Se fossi cresciuta a Hong Kong, non so se avrei avuto un fidanzato che sarebbe intervenuto a quel punto della mia vita. Data la natura competitiva del sistema scolastico, le lunghe ore di studio e le richieste di compiti, probabilmente non avrei avuto tempo di uscire con qualcuno.

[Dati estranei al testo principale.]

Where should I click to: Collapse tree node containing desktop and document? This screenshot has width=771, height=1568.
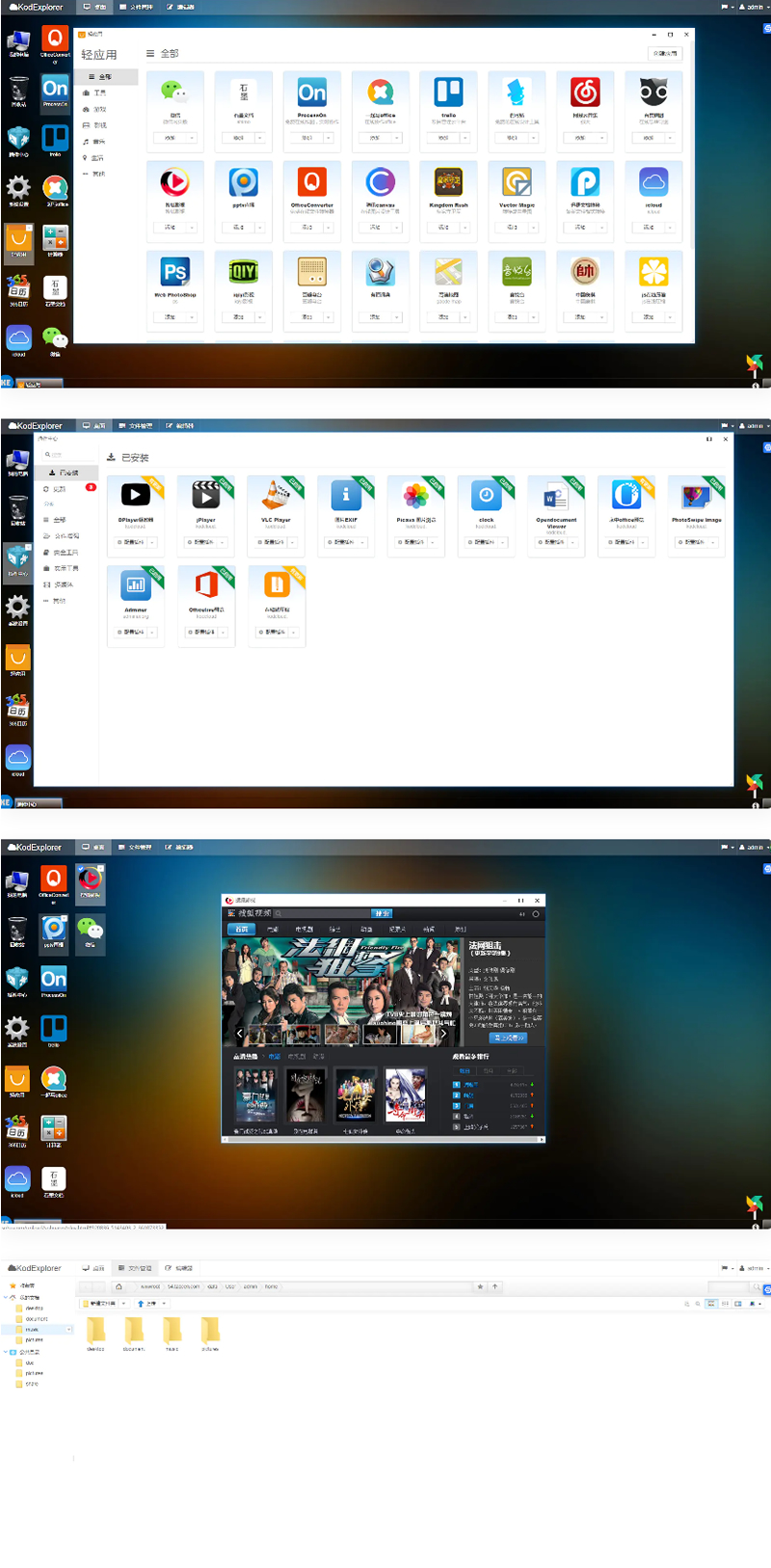click(8, 1297)
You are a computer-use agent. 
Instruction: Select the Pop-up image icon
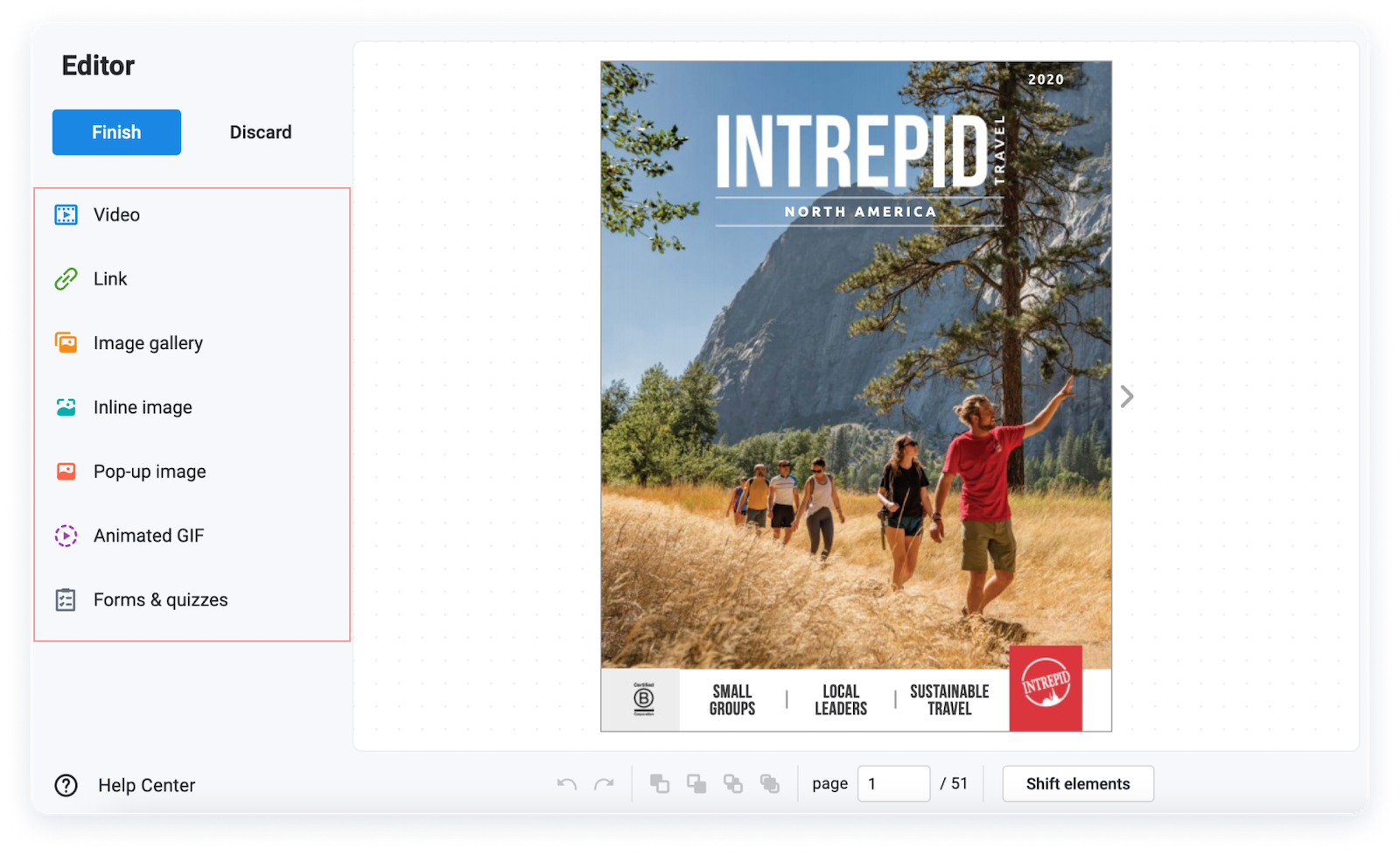click(x=66, y=472)
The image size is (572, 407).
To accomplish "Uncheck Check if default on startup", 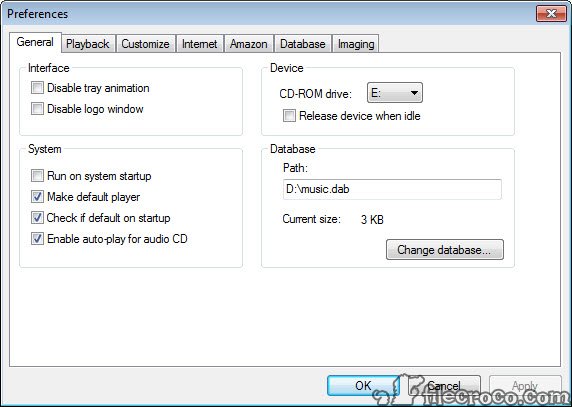I will [37, 218].
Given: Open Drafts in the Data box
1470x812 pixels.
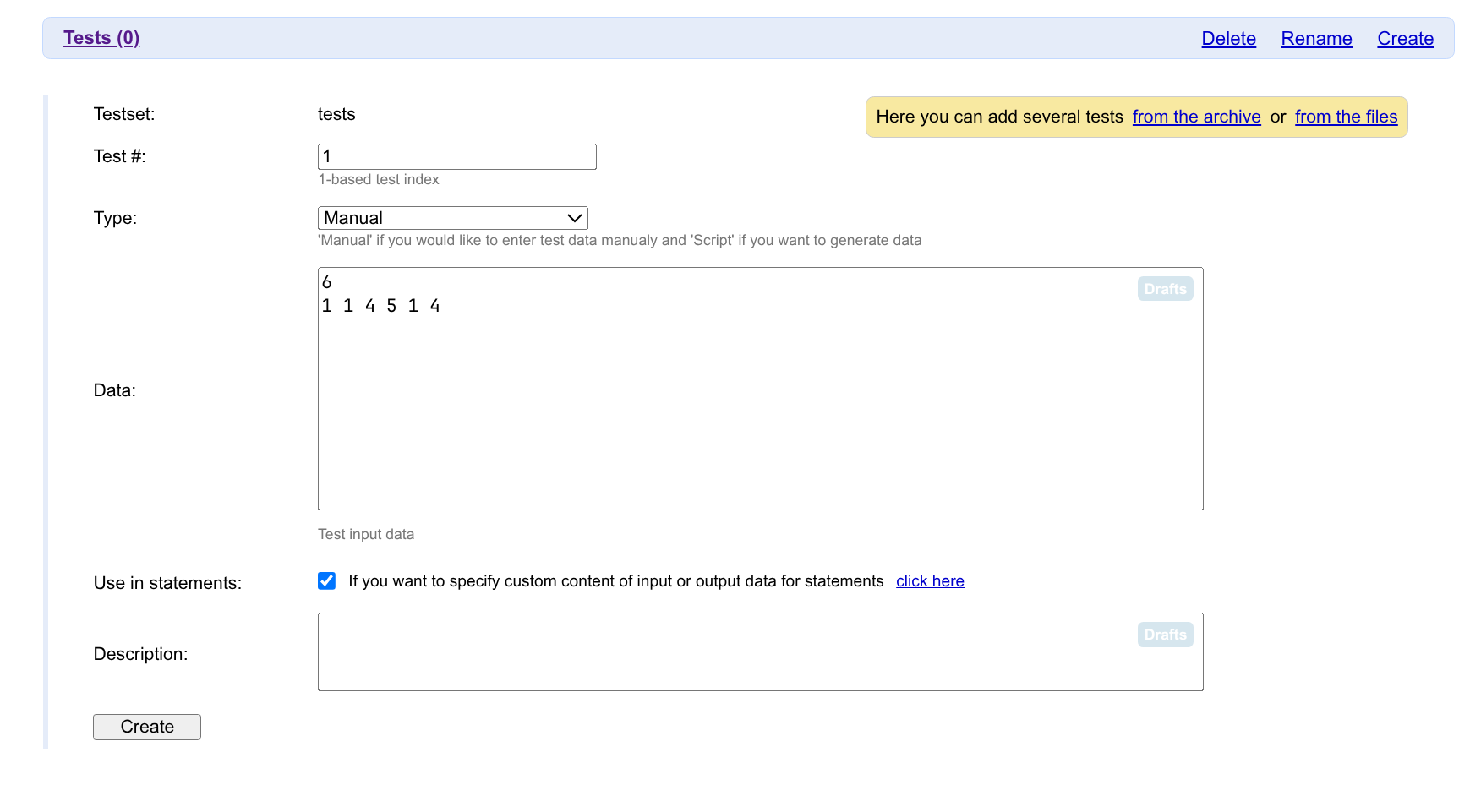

Per coincidenza, il tasso di suicidi di Hong Kong era a un massimo storico di 21,5 ogni 100.000 nel 2003, che è stato più o meno lo stesso periodo in cui ho iniziato la mia guarigione.
Per molto tempo sono rimasta nella mia testa, completamente convinta che i miei comportamenti autodistruttivi fossero giustificati.
La persona più importante che mi ha supportato in questo periodo è stata mia sorella. Una volta che ho raccontato a qualcuno cosa stava succedendo, mi sono sentita abbastanza sicura da raccontarglielo. Lei è tre anni avanti a me. Come sorella meno concentrata sugli studi e più libera, mi ha dato un’idea della sua vita fuori dal liceo, dei suoi piani di viaggio e di cosa succede quando lasciamo quella boccia per pesci ed entriamo nel mondo reale. Mi ha dato speranza per il futuro e mi ha aiutato a capire che c’è molto di più nella vita rispetto ai voti e alle dinamiche sociali adolescenziali. Era la mia confidente di fiducia che ascoltava e rimaneva sempre aperta di mente.
Se fossi vissuto e cresciuto a Hong Kong, mia sorella non sarebbe stata quella che è. Forse le sue opinioni sarebbero state meno aperte. Forse si sarebbe trasferita per l’università. Forse il nostro rapporto sarebbe stato più distante. Forse i miei genitori ci avrebbero messo di più l’uno contro l’altro.
Infine, vivere lontano dai miei parenti mi ha aiutato a ridurre al minimo la quantità di pettegolezzi e drammi sociali che i miei genitori hanno dovuto affrontare. Ricevevamo telefonate regolari dai nostri zii e zie su come i nostri cugini andavano a scuola; tuttavia, era difficile per loro confrontarci a causa di quanto fossero diversi i nostri sistemi scolastici. La distanza tra noi ha rimosso la pressione esterna su di me per fare bene e rendere onore alla mia famiglia. Se fossi cresciuto a Hong Kong, le mie paure di vergogna nel cercare aiuto per la mia salute mentale e i continui paragoni potrebbero essere stati la goccia che ha fatto traboccare il vaso.
Non saprò mai cosa sarebbe potuto essere; tuttavia, quegli anni sono stati una parte cruciale della mia vita. Ogni giorno, sono grato di essere stato in grado di vedere la luce alla fine del tunnel. Sebbene fosse appena illuminata, mi ha aiutato ad arrivare a un punto in cui potevo essere vivo per condividere la mia storia.
A chiunque stia lottando in questo momento nelle trincee della depressione, per favore parlate con qualcuno, un amico, un familiare, un collega o un professionista sanitario . Non siete soli e non dovete esserlo.
Se hai pensieri suicidi, contatta la National Suicide Prevention Lifeline al 988 per ricevere supporto e assistenza da un counselor qualificato. Se tu o una persona cara siete in pericolo immediato, chiama il 911.